A military installation.

Moving to the countryside, away from everything and everyone I ever knew, was both relieving and saddening. While it was possible to endure not being able to meet with my family once a week or two, it made it difficult to adjust to my new residence at times. It is true that there is no yelling or car noise here, which is a great relief. However, even for a seasoned semi-hermit like myself, only seeing my neighbor on a regular day is not always easy.


I have started with this paragraph because I would like to use it as an analogy to what I am going to write about. The thing that I would like to describe as the "Bane of the Sensitive" is, simply put, what is called today the Push Notifications.

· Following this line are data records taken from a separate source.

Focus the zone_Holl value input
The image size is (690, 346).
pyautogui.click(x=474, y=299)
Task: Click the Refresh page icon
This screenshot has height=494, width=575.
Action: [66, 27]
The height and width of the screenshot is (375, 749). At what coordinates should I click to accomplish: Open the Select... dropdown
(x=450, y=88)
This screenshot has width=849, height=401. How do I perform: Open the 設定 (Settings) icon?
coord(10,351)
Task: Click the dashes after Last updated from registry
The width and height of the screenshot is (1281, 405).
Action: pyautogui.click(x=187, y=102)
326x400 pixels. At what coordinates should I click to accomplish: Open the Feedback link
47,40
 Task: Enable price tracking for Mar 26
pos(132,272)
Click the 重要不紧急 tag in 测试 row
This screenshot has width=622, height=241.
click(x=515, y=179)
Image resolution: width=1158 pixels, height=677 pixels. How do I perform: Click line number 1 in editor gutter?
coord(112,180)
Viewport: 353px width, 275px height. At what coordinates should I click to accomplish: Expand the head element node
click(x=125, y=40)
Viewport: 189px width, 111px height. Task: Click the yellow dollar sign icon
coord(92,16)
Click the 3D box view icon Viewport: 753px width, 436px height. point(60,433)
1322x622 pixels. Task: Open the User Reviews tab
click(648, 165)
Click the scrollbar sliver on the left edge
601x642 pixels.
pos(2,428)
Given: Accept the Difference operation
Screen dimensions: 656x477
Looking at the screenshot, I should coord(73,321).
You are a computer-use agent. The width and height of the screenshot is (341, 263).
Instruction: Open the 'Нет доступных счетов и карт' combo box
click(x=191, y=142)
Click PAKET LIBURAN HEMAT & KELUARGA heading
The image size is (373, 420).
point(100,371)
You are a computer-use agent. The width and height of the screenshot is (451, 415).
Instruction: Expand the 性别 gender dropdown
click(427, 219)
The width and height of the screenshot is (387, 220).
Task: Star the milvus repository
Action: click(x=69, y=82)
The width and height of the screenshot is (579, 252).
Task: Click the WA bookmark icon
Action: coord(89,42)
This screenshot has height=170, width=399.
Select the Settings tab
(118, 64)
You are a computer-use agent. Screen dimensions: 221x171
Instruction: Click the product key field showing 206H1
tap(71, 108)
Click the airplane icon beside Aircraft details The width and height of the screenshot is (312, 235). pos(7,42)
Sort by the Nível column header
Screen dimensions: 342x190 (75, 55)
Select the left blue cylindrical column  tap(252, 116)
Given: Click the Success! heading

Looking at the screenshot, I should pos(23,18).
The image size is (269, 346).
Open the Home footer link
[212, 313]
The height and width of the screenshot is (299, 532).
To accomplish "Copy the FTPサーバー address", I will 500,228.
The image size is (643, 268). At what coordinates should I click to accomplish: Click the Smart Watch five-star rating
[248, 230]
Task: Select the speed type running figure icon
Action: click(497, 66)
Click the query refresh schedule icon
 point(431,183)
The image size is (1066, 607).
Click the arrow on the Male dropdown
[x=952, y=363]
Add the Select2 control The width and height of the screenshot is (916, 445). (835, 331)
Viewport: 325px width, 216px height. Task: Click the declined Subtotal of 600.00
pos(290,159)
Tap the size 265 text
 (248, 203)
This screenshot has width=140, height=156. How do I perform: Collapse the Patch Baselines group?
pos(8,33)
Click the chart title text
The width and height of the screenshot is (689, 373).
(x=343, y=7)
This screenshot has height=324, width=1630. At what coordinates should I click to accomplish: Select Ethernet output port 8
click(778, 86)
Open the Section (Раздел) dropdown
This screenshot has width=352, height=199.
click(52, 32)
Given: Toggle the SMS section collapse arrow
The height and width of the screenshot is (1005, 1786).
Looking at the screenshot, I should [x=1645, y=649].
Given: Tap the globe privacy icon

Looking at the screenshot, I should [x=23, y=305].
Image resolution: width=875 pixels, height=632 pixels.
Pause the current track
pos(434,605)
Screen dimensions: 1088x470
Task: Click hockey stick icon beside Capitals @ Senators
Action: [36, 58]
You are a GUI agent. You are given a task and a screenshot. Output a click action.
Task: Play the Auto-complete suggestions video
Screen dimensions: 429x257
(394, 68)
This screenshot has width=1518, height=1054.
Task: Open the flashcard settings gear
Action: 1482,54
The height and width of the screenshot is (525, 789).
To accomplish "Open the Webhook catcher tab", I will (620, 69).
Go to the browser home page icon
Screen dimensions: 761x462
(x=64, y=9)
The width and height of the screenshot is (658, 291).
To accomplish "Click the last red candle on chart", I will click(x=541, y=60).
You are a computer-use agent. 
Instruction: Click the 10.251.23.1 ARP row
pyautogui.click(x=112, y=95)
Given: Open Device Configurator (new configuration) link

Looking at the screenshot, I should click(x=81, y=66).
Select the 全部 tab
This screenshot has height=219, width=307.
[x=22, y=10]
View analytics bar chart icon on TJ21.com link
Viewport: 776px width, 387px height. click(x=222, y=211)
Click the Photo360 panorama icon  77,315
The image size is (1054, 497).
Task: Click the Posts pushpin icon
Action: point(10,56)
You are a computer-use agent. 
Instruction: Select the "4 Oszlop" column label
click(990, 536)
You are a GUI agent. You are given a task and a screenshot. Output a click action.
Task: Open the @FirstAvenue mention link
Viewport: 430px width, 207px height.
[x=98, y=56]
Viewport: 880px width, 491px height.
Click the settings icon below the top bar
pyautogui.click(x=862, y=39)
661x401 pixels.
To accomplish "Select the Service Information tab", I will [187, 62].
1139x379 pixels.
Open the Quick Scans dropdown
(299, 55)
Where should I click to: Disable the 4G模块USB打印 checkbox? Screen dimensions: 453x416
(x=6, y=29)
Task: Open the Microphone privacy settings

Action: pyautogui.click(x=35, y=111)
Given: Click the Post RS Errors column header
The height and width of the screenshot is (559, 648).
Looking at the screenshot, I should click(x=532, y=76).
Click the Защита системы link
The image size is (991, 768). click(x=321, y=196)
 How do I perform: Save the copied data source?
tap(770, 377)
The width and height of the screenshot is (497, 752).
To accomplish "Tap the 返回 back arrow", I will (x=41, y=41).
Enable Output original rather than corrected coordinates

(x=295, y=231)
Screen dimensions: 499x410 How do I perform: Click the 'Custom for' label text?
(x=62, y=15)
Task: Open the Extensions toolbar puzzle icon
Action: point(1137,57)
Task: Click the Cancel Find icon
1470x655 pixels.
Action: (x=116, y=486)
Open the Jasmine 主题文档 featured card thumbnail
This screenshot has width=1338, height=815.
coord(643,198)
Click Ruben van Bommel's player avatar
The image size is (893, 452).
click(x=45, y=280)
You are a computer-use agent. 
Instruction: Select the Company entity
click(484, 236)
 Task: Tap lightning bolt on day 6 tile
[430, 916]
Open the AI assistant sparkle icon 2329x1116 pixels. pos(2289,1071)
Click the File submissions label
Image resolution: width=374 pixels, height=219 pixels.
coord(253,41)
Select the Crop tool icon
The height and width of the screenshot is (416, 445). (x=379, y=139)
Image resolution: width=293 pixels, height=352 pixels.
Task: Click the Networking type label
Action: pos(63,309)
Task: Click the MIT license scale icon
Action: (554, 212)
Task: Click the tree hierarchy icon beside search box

Push notifications are basically the driving force of a well-visited website or app. Their purpose is to encourage and preserve a steady stream of visitors and their interactions with the site/app and with other users who also use the product at hand.


Theoretically, if push notifications did not exist, or if everyone disabled them, many companies and startups would lose a lot of money. Even though I am not currently making a profit from Philosocom, those who use my push notifications are the ones that guarantee the fact that an article such as this will be getting views from visitors who have visited the site before, and not only visitors whose time here is their first.


However, push notifications have a darker side, whether one is sensitive or has an iron chunk instead of a heart. The fact that we can always be alerted whether or not something is going on, not only is very distracting at times when we need to be concentrated, it can also lead to anxiety, which by itself is a product of a higher sense of alertness.


There is no need to present studies here; ask any one who is currently anxious, and they'll tell you they are more alerted than usual, and if not alerted, then disturbed to an extent, in which case, they are unproportionally focused at the object of disturbance, which is basically a form of high alertness.


Why are many students in schools today unable to focus on the lesson, the assignments? One of the core reasons are the likelihood of their phones notifying them of something. That is one of the reasons we are required at cinemas, for example, to turn off our phones; because the notifications are too distracting even for others, and not only for the phone-holder.


The title I gave to this article and to the main subject, comes when push notifications go too far, and disturb your sense of peacefulness. One of my most "traumatic" (significant, I mean) moments were push notifications where haunting me was during the period I was using Facebook, and after an innocent comment I made on a post, I was "lynched" with a swarm of people I didn't know, ridiculing, shaming and offending me, all because I didn't understand something due to my autism, and people mistook it for genuine stupidity, even those that were willing to explain the matter to me.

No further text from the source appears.